BAG6 as a Novel HIV-1 Host Factor

Abstract

The human immunodeficiency virus type-1 (HIV-1) is the major etiological agent of acquired immunodeficiency syndrome (AIDS), the cause of over 30 million deaths worldwide. Highly active antiretroviral therapy (HAART) has demonstrated great efficacy at suppressing viral load and is therefore the standard therapeutic treatment for HIV-1 infection. Noncompliance due to severe HAART-associated side effects significantly undermines therapeutic efficacy. Dronabinol, the synthetic form of the cannabinoid THC found in marijuana, is FDA-approved for countering some of these side effects. Studies have reported that cannabinoids restrict HIV-1 replication, although no mechanism has yet been proposed.

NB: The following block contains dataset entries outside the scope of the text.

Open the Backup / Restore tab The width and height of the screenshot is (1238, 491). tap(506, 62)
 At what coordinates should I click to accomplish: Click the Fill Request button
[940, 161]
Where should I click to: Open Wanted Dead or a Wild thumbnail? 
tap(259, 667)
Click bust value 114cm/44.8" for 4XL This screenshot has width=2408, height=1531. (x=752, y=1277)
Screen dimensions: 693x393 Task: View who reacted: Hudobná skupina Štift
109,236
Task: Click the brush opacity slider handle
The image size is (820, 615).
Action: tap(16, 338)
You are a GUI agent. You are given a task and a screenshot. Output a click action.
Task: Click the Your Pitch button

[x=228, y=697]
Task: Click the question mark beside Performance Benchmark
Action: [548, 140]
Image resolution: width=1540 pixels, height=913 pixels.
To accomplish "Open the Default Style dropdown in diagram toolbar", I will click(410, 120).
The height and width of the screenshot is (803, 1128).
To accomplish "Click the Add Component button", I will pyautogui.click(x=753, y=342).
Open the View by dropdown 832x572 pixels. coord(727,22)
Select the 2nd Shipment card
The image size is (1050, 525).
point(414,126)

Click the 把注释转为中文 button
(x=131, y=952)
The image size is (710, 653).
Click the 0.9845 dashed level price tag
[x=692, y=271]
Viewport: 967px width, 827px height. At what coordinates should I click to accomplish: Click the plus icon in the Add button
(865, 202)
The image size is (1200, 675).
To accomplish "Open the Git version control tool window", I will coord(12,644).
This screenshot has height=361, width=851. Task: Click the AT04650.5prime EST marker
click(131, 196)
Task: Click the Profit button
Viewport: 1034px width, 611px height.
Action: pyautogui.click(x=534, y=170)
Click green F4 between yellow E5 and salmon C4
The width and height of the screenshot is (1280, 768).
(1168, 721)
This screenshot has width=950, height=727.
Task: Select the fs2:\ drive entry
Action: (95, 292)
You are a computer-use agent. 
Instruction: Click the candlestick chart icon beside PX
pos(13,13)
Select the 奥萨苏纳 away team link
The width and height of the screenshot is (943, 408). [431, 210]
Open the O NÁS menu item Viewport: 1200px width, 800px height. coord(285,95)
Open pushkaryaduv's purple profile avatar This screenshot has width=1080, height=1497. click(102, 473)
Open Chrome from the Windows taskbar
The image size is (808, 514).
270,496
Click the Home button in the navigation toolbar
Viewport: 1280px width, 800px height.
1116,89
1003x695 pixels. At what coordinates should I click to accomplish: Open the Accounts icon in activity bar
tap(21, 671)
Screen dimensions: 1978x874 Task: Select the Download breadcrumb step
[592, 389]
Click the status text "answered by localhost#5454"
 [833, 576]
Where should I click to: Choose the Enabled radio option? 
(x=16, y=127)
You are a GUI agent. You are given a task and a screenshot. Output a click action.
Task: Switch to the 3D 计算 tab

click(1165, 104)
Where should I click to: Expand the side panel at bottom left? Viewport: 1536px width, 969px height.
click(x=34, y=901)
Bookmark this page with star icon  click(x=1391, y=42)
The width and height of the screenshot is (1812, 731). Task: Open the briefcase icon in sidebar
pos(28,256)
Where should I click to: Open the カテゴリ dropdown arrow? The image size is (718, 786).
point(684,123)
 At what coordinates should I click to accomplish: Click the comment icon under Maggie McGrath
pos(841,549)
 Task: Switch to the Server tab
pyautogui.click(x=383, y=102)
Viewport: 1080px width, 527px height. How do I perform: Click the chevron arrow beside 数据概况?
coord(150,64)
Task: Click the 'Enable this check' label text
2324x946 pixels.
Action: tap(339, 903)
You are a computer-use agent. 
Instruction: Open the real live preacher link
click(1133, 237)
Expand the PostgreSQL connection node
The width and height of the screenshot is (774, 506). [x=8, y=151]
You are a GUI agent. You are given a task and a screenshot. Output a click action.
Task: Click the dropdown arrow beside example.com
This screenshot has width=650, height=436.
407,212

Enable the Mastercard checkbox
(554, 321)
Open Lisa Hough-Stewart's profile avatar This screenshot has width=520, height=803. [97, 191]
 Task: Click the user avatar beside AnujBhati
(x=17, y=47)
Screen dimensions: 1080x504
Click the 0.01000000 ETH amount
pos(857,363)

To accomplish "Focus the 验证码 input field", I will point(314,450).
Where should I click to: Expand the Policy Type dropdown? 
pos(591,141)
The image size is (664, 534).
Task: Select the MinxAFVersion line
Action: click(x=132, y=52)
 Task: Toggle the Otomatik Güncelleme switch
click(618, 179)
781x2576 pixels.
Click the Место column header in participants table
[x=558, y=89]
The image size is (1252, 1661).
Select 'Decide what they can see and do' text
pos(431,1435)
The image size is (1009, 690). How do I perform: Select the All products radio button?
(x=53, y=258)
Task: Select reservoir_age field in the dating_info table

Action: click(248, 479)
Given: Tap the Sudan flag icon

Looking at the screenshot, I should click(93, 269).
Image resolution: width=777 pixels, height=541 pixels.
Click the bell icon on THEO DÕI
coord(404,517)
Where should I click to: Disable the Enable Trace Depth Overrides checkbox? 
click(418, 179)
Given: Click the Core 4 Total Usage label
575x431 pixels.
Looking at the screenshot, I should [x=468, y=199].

Thus the purpose of this study was to characterize the effects of cannabinoids on HIV-1 infection and to determine the molecular basis of cannabinoid-induced viral suppression. By transcriptomic sequencing of T cells treated with cannabinoids, we have found that the expression of BAG6, a protein uncharacterized within the context of HIV-1 infection, was downregulated. To identify the role of this protein during infection, we knocked down BAG6 and were able to recapitulate the protective effects of cannabinoids by observing reduced severity of viral challenge. Moreover, we have also identified BAG6 to be a binding partner of two HIV-1 viral accessory proteins, Vif and Vpr. Importantly, we have discovered that Vpr mediates targeted degradation of BAG6 by leveraging the host proteasome during the early stages of the viral lifecycle, revealing a hitherto unknown function of this poorly-understood viral protein. We thus establish modulation of BAG6 expression as a novel mediator of the effects of cannaninoids on HIV-1 infection.